_PROVIDED PASSAGE_
Re: Reordering of ublk IO requests

From: Damien Le Moal <damien.lemoal@opensource.wdc.com>
To: Ming Lei <ming.lei@redhat.com>,
	Andreas Hindborg <andreas.hindborg@wdc.com>
Cc: Jens Axboe <axboe@kernel.dk>, linux-block@vger.kernel.org
Subject: Re: Reordering of ublk IO requests
Date: Sat, 19 Nov 2022 09:24:01 +0900	[thread overview]
Message-ID: <be6940cf-7b23-4b11-1f6f-f3d4853d9a34@opensource.wdc.com> (raw)
In-Reply-To: <Y3d+78qMOusdYUAG@T590>

On 11/18/22 21:47, Ming Lei wrote:
> On Fri, Nov 18, 2022 at 12:49:15PM +0100, Andreas Hindborg wrote:
>>
>> Ming Lei <ming.lei@redhat.com> writes:
>>
>>> CAUTION: This email originated from outside of Western Digital. Do not click on
>>> links or open attachments unless you recognize the sender and know that the
>>> content is safe.

_EXTRACTED DATA_

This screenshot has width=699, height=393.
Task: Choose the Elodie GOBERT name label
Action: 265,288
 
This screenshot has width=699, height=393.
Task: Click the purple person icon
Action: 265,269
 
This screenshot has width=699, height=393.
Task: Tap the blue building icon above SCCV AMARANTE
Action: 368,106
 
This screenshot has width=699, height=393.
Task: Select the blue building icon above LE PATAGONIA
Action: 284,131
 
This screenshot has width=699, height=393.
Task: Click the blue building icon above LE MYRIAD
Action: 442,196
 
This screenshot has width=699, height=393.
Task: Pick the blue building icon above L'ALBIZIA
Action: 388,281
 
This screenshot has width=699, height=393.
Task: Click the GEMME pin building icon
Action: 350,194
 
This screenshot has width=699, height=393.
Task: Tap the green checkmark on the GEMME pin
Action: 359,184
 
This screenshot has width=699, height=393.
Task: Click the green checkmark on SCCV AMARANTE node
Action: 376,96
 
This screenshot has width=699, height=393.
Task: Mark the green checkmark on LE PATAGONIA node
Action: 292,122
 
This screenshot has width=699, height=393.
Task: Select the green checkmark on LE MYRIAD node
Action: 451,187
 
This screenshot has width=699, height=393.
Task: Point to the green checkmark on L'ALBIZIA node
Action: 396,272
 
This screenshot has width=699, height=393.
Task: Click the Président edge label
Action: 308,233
...
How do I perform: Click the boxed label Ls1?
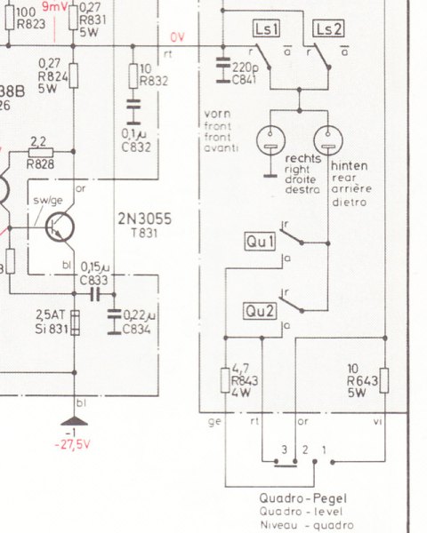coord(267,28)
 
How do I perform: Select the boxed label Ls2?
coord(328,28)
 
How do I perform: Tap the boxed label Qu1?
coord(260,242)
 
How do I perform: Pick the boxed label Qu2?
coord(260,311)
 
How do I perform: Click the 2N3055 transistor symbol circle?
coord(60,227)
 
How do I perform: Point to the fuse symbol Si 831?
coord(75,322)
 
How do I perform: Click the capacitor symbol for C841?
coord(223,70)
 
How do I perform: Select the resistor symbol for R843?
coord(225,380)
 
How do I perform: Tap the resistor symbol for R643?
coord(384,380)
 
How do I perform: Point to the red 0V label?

_OBJECTIVE_
Answer these questions about the ublk reordering message:
(a) Who is listed on the Cc line?
(b) On what date, at what time, and with what time-zone offset was the message sent?
(c) Who wrote on Fri, Nov 18, 2022 at 12:49:15PM +0100?

_RESULT FOR THIS EXERCISE_
(a) Jens Axboe <axboe@kernel.dk> and linux-block@vger.kernel.org.
(b) Saturday, 19 November 2022, at 09:24:01, with an offset of +0900.
(c) Andreas Hindborg.